I like warm water low light plants if you could spare them. Echinodorus tenellus


----------



## Michael (Jul 20, 2010)

BirdieWren said:


> Michael, I will be bringing frogbit. I'll save some for you. I also have plenty of another floater I got from a past meeting. I haven't ID'd it yet. It's slightly smaller than frogbit, but velvety in appearance and with oval-shaped leaves.


Thanks! Frogbit usually does not do well for me, but I want to try some in my betta bowls. Bring a piece of your mystery floater and someone will probably be able to identify it.


----------



## stmarshall (Jan 24, 2012)

Thanks Michael, see you guys at the meeting.


----------



## TetraGuy72 (Dec 12, 2009)

I'm not what all I will have to offer as most of my stems have inexplicably stopped growing (likely a fert issues - been bad at remembering to dose) But, I am going to try to pull some Vals out and move some stuff around. 

If anyone has some MTS (snails) I'd appreciate it.


----------



## BirdieWren (Sep 21, 2011)

Haha! Alright. If I remember, I'll bring some of those, too. I need to make a list. lol


----------



## Pam916 (May 22, 2008)

I need a pond lilly if anyone has an extra one.
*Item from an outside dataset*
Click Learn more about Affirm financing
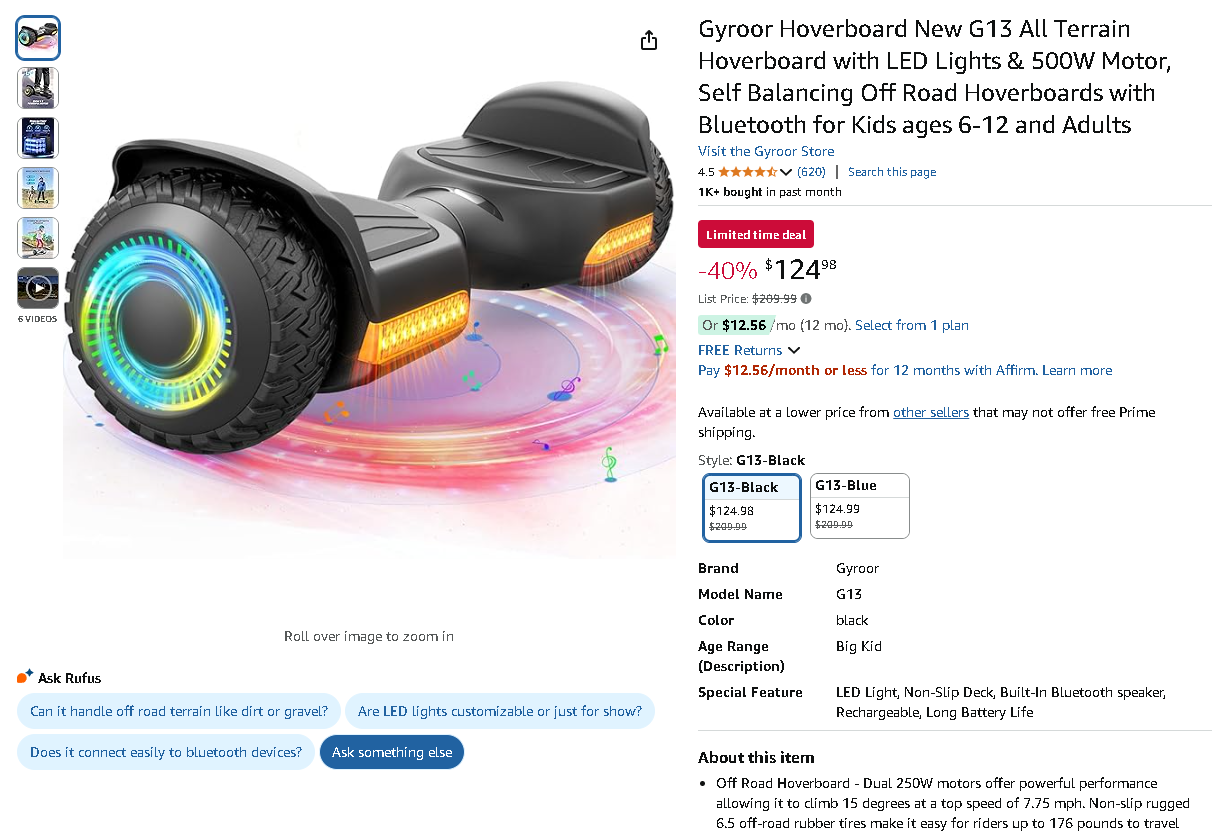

I have micro worms, grindal worms and some young Rio Otapa Helleri swordtail fish if anyone is interested. I also have MTS snails.


----------



## Michael (Jul 20, 2010)

Pam, I might have some more water lilies next month. Do you think the swordtails would do well in a small pond over the summer?


----------



## Pam916 (May 22, 2008)

Michael said:


> Pam, I might have some more water lilies next month. Do you think the swordtails would do well in a small pond over the summer?


Michael, I think the swordtails would do fine during the summer. Livebearers normally thrive outdoors during the summer. I will be glad to bring you some if you like.


----------



## fishyjoe24 (May 18, 2010)

fishyjoe24 said:


> :fish2: looking for warm water low to medium light plants. echinodorus tenellus(pkmy chain sword), dwarf sag, crypt parva, crypt wentii (brown/bronze/red, etc), anubias nana, vals, and java fern please bring them to the meeting.
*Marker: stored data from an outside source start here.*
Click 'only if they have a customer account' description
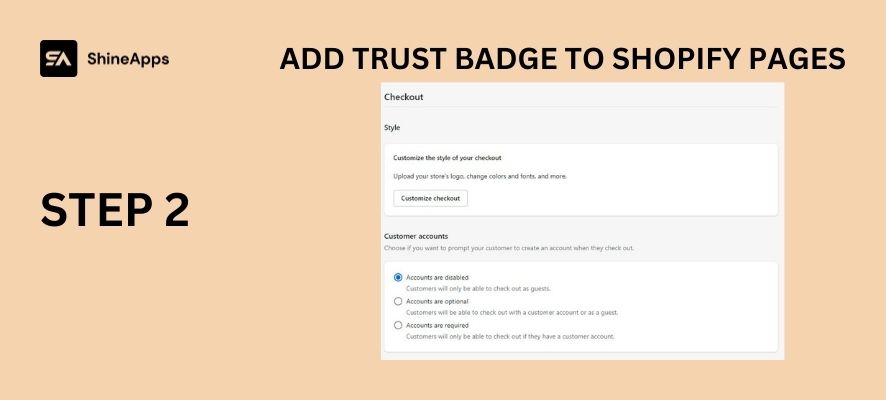 point(510,337)
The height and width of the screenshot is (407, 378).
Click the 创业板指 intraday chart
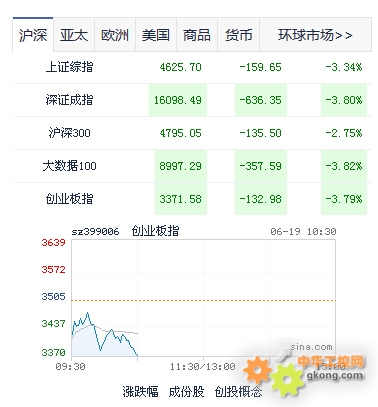[203, 298]
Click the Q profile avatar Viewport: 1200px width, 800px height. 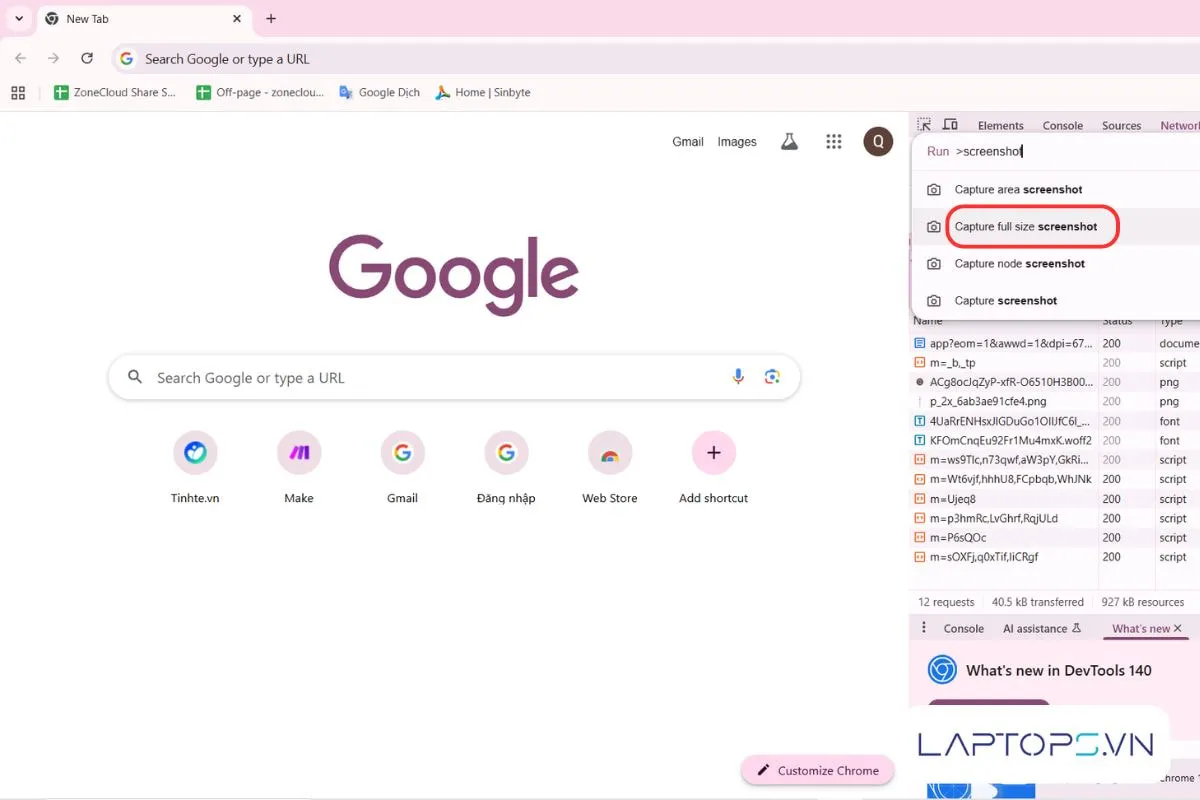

bump see the ones who can come at the meeting in 13 1/2 hours.


----------



## Michael (Jul 20, 2010)

pam916 said:


> Michael, I think the swordtails would do fine during the summer. Livebearers normally thrive outdoors during the summer. I will be glad to bring you some if you like.


Pam, my ponds aren't warm enough yet and I don't have room inside. Maybe next month if you still have some. Thanks!


----------